• _EXERCISE GOAL_
Each line of the data below from the one holding "How do I perform: Click" to the one holding "You are a computer-use", inclusive, is to be reproduced exactly; no other line belongs in the answer.

• _RECORDS_
------------------------------------

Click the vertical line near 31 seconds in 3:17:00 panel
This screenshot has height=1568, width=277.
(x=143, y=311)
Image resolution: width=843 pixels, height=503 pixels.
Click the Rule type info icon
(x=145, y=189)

------------------------------------

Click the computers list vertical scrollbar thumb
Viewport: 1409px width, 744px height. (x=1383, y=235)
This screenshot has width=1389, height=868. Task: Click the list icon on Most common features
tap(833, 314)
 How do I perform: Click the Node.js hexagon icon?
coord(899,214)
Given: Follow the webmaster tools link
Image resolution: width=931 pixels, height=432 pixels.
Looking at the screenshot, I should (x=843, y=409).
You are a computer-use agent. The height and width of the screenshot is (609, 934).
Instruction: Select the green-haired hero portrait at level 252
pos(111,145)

------------------------------------

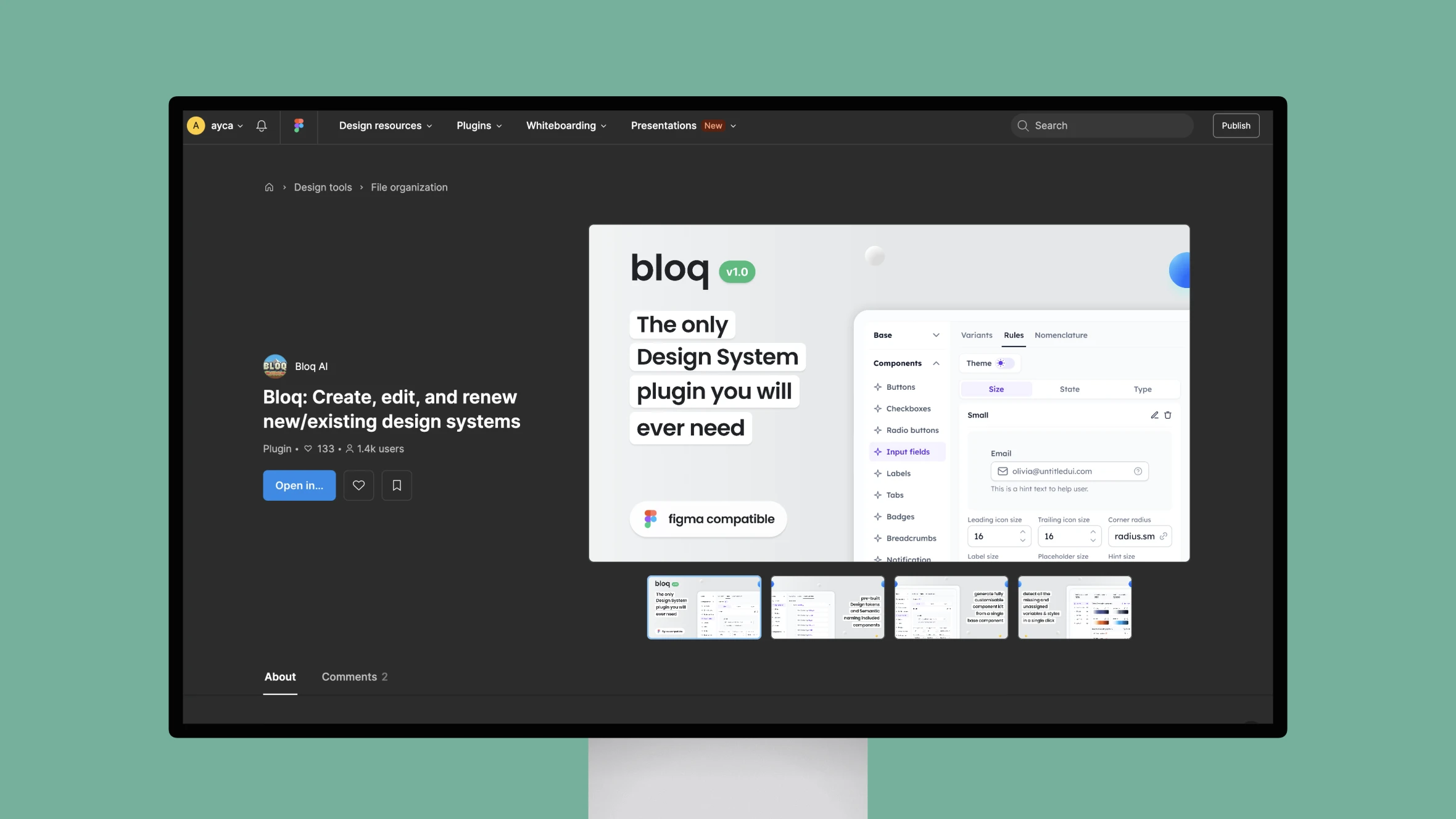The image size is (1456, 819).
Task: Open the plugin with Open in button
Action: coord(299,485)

------------------------------------

• _TASK RESPONSE_
 How do I perform: Click the Node.js hexagon icon?
coord(899,214)
Given: Follow the webmaster tools link
Image resolution: width=931 pixels, height=432 pixels.
Looking at the screenshot, I should (x=843, y=409).
You are a computer-use agent. The height and width of the screenshot is (609, 934).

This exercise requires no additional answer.